## Task requirements
The whole listing is to be restated word for word with no images.

-------

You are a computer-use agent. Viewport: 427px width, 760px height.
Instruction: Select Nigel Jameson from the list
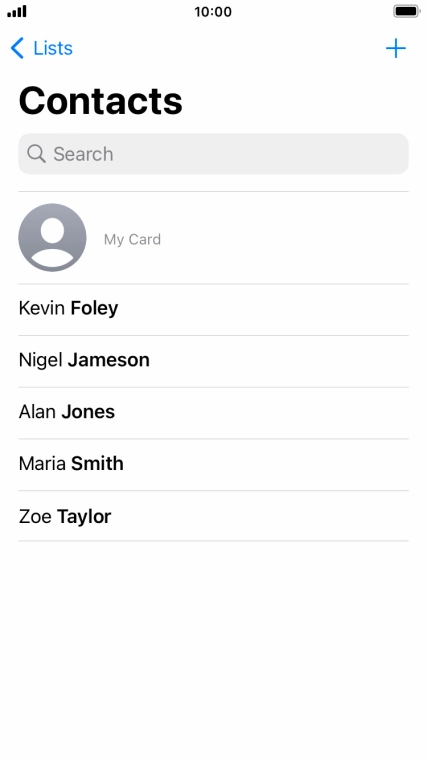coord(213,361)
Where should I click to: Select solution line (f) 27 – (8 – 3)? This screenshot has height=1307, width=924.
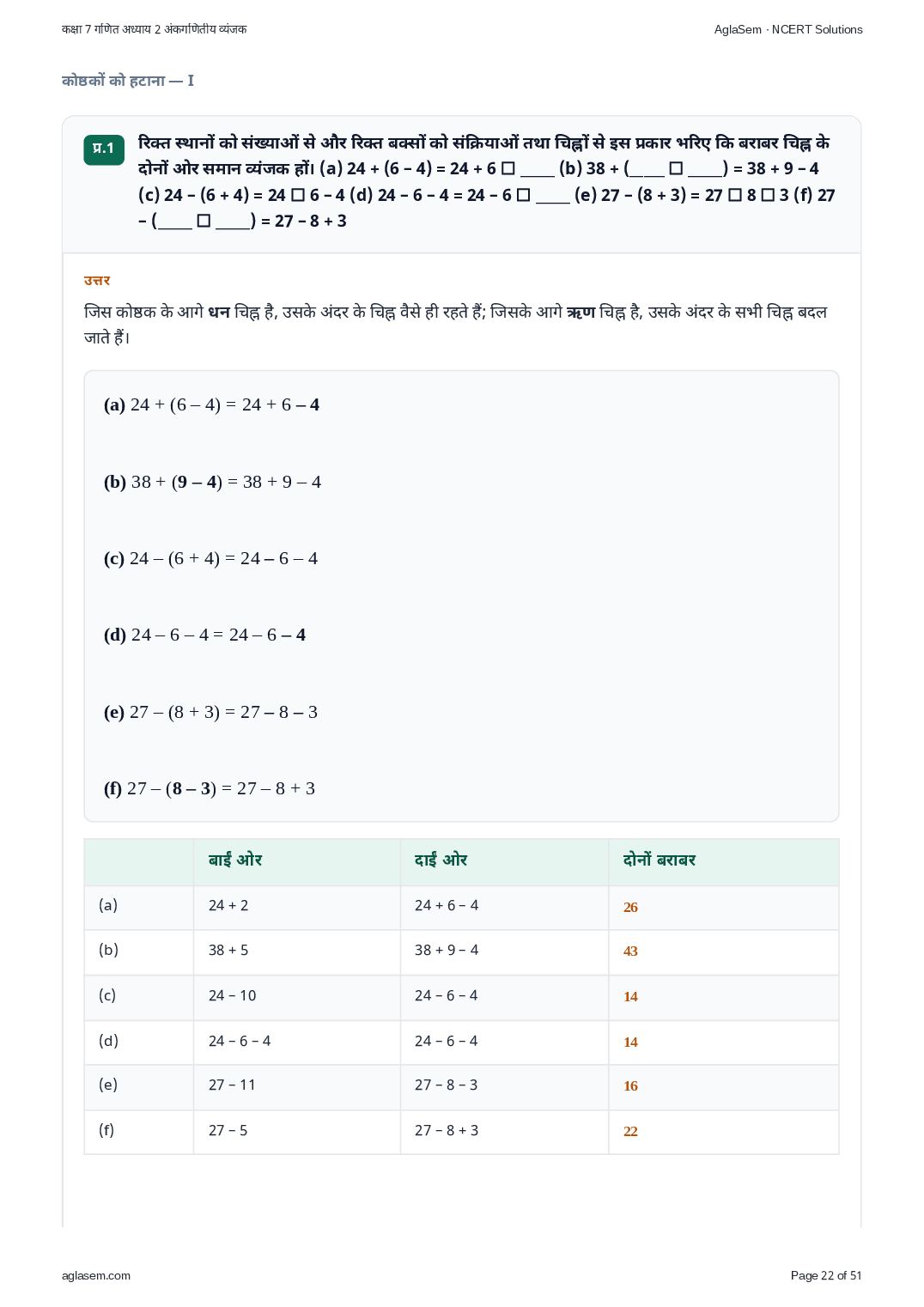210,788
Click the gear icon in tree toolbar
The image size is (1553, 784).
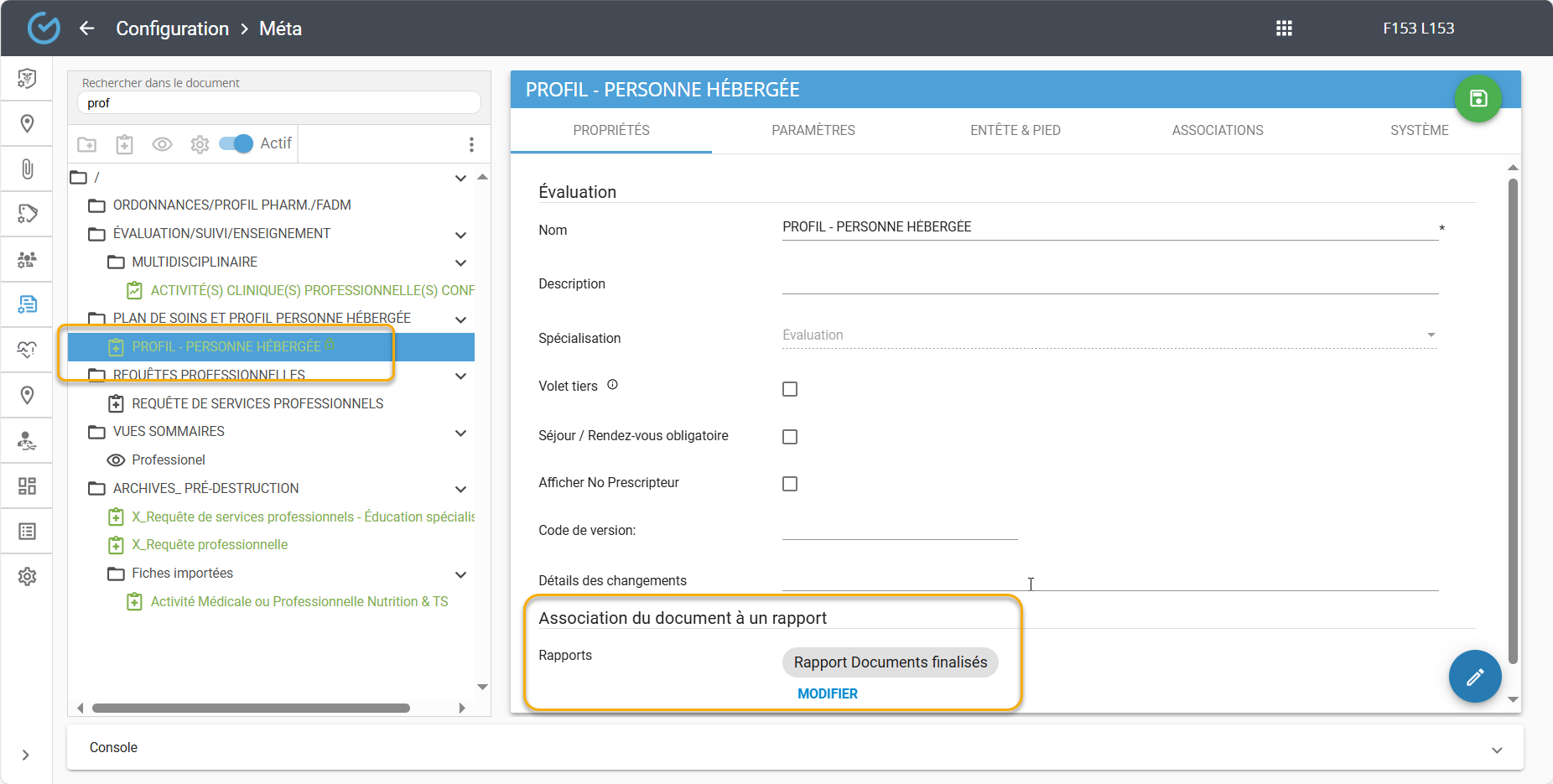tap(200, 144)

-------

## Output of the task
You are a computer-use agent. Viewport: 427px width, 760px height.
Instruction: Select Nigel Jameson from the list
coord(213,361)
Where should I click to: Select solution line (f) 27 – (8 – 3)? This screenshot has height=1307, width=924.
210,788
Click the gear icon in tree toolbar
The image size is (1553, 784).
tap(200, 144)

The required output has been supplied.